* [EXERCISE DETAILS]:
Look below for the line holding "Open the Artikelen navigation link" and the line holding "Task: Click the GitHub Actions icon". Repeat those two and everything between, exactly.

* [THE RECORDS]:

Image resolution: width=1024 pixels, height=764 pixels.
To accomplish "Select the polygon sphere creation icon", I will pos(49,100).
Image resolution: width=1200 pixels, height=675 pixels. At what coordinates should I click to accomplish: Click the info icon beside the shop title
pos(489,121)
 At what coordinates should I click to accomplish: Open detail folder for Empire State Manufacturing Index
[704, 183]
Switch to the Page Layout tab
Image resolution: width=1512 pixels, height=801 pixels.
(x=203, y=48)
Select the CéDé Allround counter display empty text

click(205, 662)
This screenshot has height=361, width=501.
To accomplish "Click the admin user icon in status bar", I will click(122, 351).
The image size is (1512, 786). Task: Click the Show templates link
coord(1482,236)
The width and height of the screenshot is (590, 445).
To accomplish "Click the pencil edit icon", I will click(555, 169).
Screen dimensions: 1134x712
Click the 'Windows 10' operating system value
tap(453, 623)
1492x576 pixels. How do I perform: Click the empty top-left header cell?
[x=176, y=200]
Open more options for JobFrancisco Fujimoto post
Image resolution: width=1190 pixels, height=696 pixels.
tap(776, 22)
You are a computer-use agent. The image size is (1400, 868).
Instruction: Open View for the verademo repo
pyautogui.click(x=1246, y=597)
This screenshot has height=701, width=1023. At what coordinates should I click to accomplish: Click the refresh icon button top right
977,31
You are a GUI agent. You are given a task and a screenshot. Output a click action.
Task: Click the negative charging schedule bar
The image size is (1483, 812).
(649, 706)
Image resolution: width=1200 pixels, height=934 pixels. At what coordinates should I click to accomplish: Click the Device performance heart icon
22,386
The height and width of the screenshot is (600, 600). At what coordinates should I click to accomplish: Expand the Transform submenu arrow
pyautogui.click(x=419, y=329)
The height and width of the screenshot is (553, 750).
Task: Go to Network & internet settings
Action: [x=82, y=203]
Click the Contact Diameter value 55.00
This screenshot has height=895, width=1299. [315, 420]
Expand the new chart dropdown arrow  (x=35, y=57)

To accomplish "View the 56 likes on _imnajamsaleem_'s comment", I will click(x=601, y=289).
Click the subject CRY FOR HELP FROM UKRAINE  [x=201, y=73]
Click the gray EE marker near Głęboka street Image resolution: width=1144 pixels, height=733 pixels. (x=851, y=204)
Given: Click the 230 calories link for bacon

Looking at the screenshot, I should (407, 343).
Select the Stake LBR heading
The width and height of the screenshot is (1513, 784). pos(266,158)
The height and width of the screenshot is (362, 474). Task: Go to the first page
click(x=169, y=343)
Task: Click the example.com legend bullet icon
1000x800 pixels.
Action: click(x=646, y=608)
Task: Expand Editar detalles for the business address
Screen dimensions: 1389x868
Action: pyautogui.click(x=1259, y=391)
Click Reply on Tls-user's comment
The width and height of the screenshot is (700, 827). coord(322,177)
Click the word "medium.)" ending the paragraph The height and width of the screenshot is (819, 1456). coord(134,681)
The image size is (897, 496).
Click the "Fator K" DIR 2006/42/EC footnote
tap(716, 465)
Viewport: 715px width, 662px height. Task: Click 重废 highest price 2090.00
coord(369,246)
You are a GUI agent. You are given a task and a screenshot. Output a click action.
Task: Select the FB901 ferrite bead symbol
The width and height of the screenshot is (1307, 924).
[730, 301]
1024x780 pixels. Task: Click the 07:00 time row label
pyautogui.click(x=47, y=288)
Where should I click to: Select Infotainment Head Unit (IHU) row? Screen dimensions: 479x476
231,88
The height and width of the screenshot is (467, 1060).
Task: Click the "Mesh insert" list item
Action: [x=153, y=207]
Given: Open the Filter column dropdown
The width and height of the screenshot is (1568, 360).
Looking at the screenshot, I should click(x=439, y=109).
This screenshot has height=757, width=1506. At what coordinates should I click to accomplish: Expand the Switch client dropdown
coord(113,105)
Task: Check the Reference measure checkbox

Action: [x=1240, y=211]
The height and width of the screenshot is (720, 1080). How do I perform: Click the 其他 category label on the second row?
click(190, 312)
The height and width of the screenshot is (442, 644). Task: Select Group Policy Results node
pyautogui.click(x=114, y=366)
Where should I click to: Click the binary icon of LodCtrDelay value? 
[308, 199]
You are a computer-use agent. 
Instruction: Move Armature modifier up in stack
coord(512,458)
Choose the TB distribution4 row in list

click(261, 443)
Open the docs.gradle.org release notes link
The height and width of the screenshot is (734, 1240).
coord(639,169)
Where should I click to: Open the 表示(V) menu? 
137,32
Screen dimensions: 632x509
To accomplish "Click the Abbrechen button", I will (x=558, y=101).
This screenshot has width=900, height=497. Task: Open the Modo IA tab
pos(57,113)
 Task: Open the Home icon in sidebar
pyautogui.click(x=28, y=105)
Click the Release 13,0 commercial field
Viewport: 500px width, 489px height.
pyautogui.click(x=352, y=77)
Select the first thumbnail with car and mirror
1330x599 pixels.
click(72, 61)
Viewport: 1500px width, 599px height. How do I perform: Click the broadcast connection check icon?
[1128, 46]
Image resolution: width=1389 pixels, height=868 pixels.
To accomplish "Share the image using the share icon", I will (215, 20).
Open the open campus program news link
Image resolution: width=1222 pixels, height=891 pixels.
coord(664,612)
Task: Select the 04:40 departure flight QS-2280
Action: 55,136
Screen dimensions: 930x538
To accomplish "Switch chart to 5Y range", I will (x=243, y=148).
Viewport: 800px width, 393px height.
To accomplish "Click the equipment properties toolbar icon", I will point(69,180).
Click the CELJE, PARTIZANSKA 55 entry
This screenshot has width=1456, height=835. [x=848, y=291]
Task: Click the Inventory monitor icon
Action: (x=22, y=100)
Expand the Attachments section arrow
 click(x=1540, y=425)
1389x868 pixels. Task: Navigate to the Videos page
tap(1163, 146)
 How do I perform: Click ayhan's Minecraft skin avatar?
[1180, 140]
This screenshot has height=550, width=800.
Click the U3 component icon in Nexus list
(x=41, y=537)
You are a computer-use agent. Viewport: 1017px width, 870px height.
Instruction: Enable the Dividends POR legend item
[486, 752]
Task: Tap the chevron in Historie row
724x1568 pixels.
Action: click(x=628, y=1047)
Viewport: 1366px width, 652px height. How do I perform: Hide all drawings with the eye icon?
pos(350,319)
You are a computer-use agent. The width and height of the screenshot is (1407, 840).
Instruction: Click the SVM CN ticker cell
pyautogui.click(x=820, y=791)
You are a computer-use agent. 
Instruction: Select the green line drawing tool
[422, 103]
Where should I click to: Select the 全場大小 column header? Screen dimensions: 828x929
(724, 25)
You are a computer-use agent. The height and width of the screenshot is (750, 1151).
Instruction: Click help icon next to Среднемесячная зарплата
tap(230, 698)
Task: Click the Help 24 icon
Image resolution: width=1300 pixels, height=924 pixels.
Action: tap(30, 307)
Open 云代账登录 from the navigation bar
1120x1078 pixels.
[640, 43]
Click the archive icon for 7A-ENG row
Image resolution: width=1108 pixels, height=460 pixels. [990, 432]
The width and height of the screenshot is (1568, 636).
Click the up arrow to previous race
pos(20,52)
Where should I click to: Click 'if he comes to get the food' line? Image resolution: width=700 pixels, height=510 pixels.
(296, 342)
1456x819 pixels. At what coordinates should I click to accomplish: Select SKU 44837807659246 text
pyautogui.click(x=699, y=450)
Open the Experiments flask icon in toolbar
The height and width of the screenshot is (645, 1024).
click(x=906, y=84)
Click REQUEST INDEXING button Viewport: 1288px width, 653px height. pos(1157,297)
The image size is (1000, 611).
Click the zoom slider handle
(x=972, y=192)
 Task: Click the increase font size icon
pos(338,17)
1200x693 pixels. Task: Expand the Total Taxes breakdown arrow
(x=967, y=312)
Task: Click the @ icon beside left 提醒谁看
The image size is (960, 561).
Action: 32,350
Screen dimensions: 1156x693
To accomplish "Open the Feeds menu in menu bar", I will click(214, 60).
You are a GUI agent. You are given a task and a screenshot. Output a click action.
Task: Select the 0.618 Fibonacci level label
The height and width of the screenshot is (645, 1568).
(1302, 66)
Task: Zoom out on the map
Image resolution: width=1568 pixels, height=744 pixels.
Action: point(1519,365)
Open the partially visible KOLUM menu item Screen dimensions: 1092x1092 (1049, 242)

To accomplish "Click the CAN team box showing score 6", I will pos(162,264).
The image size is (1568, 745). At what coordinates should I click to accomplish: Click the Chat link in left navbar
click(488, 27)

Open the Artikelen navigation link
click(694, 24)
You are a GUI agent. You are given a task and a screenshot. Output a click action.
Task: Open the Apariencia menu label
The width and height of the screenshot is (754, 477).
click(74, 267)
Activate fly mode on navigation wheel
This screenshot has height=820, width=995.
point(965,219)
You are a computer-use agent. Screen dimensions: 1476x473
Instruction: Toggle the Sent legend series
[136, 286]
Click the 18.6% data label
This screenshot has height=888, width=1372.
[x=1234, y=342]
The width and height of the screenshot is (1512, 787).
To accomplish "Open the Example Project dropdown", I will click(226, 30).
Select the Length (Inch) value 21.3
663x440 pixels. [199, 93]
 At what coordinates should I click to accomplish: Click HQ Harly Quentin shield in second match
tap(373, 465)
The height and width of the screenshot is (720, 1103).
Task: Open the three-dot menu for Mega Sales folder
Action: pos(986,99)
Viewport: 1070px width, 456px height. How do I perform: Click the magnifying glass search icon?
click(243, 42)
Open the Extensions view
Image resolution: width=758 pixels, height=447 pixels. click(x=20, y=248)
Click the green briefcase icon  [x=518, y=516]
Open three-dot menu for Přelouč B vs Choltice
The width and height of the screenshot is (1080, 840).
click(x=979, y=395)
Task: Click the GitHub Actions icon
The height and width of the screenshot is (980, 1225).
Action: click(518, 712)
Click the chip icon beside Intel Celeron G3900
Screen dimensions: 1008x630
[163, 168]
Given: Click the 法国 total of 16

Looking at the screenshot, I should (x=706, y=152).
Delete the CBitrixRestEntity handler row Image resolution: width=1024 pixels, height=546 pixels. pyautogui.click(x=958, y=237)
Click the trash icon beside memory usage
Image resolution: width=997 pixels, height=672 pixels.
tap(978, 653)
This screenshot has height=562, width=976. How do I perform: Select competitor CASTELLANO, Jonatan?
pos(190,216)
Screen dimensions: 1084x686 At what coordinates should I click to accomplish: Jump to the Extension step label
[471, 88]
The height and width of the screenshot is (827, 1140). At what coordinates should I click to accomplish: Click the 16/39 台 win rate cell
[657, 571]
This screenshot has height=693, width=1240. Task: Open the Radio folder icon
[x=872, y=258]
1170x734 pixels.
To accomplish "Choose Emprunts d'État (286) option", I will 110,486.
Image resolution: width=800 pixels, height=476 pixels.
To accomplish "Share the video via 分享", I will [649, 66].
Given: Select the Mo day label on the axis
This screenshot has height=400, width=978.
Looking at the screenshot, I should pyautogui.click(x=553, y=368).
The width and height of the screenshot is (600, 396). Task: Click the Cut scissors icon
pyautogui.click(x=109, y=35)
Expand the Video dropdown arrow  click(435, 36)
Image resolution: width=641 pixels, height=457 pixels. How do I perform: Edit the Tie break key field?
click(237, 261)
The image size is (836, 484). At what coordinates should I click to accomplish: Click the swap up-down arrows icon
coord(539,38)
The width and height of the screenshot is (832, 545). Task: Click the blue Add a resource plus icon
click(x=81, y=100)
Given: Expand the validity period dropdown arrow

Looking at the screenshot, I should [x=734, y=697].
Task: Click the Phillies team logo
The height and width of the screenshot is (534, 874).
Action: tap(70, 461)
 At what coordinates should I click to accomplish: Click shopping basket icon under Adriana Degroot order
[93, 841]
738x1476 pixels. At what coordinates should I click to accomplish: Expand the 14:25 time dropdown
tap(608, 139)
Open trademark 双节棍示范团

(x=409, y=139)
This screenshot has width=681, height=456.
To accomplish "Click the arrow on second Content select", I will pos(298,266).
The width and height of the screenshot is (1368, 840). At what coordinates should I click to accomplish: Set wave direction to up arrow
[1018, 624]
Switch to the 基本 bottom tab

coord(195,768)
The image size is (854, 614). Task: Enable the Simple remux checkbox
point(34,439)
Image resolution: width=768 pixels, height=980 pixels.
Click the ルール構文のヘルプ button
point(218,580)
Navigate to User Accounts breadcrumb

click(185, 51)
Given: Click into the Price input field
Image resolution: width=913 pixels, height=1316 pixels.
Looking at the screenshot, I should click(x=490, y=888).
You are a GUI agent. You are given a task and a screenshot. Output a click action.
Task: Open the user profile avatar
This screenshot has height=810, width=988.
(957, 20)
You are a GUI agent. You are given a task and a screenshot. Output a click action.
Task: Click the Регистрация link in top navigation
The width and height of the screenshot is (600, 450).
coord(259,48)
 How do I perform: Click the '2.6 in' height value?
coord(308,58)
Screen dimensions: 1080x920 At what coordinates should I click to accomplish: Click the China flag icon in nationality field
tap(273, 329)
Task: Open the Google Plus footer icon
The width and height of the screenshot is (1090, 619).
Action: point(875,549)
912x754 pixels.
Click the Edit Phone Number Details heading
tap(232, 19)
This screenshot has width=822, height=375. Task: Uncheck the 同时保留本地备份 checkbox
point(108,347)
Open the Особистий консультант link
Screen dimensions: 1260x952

* [THE ANSWER]:
Open the Artikelen navigation link
click(694, 24)
You are a GUI agent. You are given a task and a screenshot. Output a click action.
Task: Open the Apariencia menu label
The width and height of the screenshot is (754, 477).
click(74, 267)
Activate fly mode on navigation wheel
This screenshot has height=820, width=995.
point(965,219)
You are a computer-use agent. Screen dimensions: 1476x473
Instruction: Toggle the Sent legend series
[136, 286]
Click the 18.6% data label
This screenshot has height=888, width=1372.
[x=1234, y=342]
The width and height of the screenshot is (1512, 787).
To accomplish "Open the Example Project dropdown", I will click(226, 30).
Select the Length (Inch) value 21.3
663x440 pixels. [199, 93]
 At what coordinates should I click to accomplish: Click HQ Harly Quentin shield in second match
tap(373, 465)
The height and width of the screenshot is (720, 1103).
Task: Open the three-dot menu for Mega Sales folder
Action: pos(986,99)
Viewport: 1070px width, 456px height. How do I perform: Click the magnifying glass search icon?
click(243, 42)
Open the Extensions view
Image resolution: width=758 pixels, height=447 pixels. click(x=20, y=248)
Click the green briefcase icon  [x=518, y=516]
Open three-dot menu for Přelouč B vs Choltice
The width and height of the screenshot is (1080, 840).
click(x=979, y=395)
Task: Click the GitHub Actions icon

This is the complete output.